- The problem:
The entries below contain pictures, which are to be left out; write out exactly, and only, the lines from the line with "Screen dimensions: 734x413" up to and including the line with "Task: Reset settings with Default button".

- Task inputs:
-*-
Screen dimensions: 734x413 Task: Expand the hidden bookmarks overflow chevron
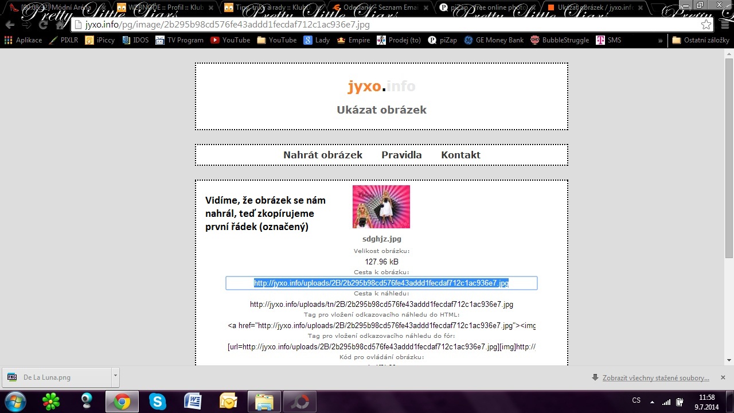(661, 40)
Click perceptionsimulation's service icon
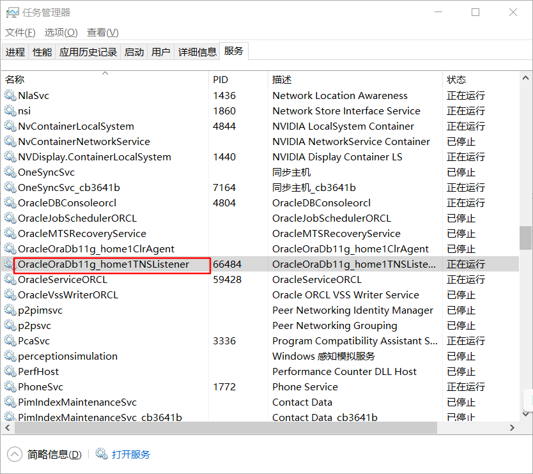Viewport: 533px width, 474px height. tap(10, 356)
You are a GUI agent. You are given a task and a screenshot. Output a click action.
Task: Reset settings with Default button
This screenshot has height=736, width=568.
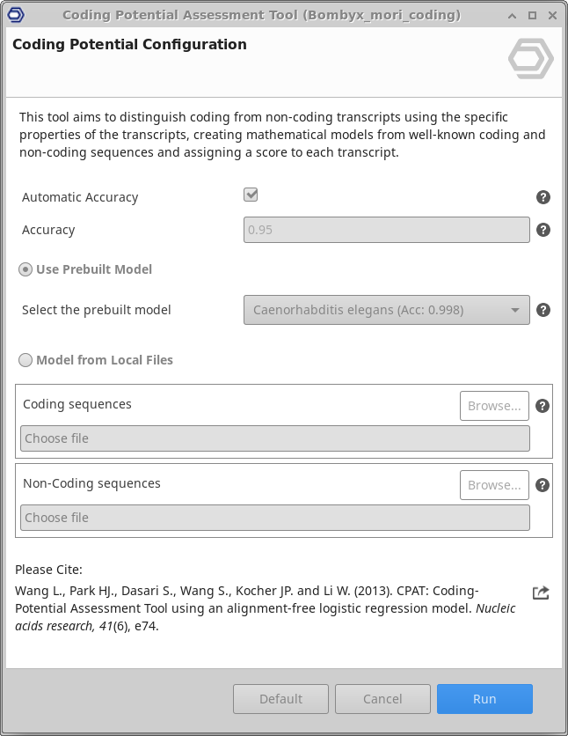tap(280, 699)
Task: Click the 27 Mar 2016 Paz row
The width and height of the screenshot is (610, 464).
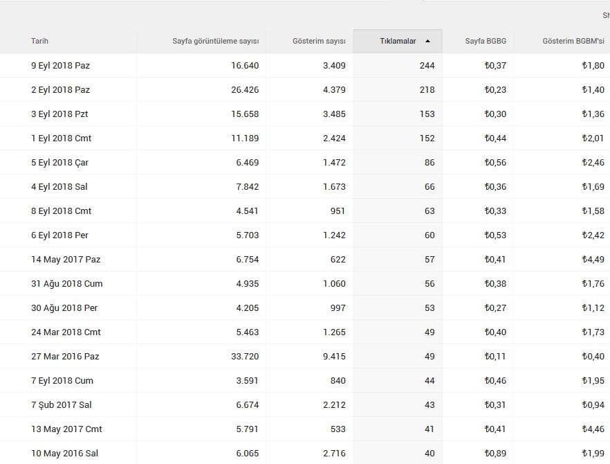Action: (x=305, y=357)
-*-
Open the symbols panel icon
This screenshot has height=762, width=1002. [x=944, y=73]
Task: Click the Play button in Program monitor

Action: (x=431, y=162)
-*-
- Exercise answer:
Screen dimensions: 734x413 Task: Expand the hidden bookmarks overflow chevron
(661, 40)
Click perceptionsimulation's service icon
Viewport: 533px width, 474px height. tap(10, 356)
You are a GUI agent. You are given a task and a screenshot. Output a click action.
Task: Reset settings with Default button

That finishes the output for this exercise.